DATA LISTING »
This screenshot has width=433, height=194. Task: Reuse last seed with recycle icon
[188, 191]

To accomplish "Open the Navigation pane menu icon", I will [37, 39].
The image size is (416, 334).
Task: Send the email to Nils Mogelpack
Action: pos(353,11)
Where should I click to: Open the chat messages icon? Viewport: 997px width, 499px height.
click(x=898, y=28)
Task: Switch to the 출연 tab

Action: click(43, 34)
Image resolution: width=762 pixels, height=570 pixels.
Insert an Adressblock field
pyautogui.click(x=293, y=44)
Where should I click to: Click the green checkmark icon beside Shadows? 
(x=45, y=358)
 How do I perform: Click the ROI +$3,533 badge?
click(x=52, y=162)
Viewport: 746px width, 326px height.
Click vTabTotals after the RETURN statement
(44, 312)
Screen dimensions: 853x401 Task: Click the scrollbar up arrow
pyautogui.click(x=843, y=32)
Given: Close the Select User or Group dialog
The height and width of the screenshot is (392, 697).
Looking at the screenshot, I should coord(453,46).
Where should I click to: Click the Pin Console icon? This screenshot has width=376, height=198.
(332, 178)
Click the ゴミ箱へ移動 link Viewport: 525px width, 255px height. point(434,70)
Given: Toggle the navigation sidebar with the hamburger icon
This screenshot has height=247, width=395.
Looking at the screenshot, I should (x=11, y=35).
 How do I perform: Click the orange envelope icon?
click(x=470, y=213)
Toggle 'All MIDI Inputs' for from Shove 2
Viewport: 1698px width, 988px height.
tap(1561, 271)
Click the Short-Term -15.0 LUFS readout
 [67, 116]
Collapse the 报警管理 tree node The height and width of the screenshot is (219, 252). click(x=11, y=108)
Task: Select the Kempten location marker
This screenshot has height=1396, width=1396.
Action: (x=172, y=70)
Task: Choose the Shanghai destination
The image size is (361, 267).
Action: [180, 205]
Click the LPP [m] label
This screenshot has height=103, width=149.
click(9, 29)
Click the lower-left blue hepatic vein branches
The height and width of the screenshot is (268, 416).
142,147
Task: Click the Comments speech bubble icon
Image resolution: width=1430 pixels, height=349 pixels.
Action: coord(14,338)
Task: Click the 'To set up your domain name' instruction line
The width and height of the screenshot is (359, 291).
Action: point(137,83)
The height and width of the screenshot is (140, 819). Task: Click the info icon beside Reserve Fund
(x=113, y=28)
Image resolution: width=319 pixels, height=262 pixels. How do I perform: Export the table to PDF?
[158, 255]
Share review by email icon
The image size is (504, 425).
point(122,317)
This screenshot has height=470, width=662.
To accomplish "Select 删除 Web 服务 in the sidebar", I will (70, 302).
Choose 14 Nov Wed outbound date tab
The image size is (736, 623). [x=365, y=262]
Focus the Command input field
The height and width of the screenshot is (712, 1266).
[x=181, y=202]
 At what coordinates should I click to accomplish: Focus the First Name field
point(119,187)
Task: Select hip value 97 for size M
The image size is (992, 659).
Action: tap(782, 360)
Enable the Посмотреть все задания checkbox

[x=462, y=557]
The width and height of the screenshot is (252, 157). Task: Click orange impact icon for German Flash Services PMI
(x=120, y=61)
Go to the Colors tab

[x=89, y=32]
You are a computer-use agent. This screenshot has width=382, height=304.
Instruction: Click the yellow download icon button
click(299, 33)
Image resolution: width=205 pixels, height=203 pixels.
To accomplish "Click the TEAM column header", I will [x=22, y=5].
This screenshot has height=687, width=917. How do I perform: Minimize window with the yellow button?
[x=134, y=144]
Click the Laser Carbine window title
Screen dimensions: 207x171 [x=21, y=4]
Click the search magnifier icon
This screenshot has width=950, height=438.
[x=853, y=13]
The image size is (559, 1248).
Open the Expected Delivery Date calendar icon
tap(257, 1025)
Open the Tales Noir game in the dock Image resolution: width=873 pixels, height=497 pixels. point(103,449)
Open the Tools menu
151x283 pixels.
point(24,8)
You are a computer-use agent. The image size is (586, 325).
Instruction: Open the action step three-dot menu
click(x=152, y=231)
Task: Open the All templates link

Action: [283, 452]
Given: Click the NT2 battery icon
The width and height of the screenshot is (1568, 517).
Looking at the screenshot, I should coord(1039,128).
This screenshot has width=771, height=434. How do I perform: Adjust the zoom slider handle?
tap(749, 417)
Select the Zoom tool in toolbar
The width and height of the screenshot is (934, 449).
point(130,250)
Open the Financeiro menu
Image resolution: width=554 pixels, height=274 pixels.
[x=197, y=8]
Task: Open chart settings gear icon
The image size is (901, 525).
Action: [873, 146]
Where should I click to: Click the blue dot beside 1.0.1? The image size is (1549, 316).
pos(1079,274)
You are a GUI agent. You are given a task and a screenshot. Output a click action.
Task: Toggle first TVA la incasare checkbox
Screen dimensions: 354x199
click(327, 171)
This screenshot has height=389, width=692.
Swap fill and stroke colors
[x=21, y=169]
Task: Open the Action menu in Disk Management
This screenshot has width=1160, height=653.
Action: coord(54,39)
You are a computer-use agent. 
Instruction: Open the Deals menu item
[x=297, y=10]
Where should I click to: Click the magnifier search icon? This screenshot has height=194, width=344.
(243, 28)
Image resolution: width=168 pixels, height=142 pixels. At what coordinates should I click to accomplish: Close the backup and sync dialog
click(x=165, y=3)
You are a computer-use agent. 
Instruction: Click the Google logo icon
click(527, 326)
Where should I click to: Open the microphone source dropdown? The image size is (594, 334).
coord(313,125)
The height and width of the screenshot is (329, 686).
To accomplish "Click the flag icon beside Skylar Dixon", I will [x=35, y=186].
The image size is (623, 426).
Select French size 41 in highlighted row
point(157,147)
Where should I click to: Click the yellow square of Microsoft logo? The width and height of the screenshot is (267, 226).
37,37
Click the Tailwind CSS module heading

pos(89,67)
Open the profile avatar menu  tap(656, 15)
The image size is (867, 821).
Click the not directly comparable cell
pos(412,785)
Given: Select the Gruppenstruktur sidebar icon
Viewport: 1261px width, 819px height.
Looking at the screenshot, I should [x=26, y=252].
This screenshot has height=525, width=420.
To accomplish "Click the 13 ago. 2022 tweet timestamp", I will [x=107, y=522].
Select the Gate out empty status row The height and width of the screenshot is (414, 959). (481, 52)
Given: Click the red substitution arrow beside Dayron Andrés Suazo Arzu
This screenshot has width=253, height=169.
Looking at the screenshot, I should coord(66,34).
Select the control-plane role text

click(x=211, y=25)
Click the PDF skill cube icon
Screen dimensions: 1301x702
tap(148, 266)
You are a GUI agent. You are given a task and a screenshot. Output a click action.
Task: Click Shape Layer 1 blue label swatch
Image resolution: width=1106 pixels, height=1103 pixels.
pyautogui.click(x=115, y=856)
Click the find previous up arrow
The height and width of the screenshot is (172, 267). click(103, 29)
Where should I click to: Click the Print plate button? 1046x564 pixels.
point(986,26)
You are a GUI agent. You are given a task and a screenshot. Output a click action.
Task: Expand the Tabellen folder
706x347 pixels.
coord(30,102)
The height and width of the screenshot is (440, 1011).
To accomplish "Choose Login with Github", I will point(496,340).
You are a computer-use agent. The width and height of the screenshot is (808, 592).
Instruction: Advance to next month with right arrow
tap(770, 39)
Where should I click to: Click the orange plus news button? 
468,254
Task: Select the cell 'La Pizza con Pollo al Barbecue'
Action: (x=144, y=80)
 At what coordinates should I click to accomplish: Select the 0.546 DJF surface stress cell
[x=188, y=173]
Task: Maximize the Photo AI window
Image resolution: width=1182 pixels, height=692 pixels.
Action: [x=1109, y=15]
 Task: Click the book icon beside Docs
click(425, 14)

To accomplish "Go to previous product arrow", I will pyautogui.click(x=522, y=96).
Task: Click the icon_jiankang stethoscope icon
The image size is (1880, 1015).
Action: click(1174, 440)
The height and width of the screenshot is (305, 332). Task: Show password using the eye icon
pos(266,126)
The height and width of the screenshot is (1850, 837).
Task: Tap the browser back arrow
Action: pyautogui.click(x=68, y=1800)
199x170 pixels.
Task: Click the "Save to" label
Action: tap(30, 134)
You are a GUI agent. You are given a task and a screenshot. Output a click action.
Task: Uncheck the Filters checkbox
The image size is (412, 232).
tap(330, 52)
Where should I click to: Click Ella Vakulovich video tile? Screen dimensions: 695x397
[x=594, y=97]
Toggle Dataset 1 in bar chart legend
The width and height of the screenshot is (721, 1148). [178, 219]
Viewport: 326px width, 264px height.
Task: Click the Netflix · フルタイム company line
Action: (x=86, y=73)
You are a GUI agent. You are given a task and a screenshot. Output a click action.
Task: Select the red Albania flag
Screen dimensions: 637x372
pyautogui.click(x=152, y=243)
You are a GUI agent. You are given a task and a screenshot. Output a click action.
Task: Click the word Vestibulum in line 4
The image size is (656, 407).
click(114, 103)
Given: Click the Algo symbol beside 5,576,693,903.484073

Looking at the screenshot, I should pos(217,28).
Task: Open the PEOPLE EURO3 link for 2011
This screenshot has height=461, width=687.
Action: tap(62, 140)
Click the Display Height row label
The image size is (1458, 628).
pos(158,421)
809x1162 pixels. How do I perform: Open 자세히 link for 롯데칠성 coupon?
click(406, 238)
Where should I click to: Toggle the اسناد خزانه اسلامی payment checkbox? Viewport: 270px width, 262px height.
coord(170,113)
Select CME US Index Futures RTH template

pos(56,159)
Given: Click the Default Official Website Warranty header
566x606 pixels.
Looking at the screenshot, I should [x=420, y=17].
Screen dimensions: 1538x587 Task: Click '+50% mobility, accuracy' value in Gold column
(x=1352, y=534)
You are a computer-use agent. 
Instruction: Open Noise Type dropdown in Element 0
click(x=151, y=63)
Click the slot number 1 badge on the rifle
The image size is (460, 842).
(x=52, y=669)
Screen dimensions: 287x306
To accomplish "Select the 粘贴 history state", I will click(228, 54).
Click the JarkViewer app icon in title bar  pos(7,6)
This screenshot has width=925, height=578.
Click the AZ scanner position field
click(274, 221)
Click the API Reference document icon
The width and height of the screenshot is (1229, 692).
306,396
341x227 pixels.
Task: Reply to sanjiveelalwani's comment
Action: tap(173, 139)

TASK ITEM »
Print again the lines of the entries above that fall between the line holding "Click the LPP [m] label" and the line holding "Share review by email icon", inclusive, exactly as they stand.

ANSWER BOX »
Click the LPP [m] label
This screenshot has height=103, width=149.
click(9, 29)
Click the lower-left blue hepatic vein branches
The height and width of the screenshot is (268, 416).
142,147
Task: Click the Comments speech bubble icon
Image resolution: width=1430 pixels, height=349 pixels.
Action: coord(14,338)
Task: Click the 'To set up your domain name' instruction line
The width and height of the screenshot is (359, 291).
Action: point(137,83)
The height and width of the screenshot is (140, 819). Task: Click the info icon beside Reserve Fund
(x=113, y=28)
Image resolution: width=319 pixels, height=262 pixels. How do I perform: Export the table to PDF?
[158, 255]
Share review by email icon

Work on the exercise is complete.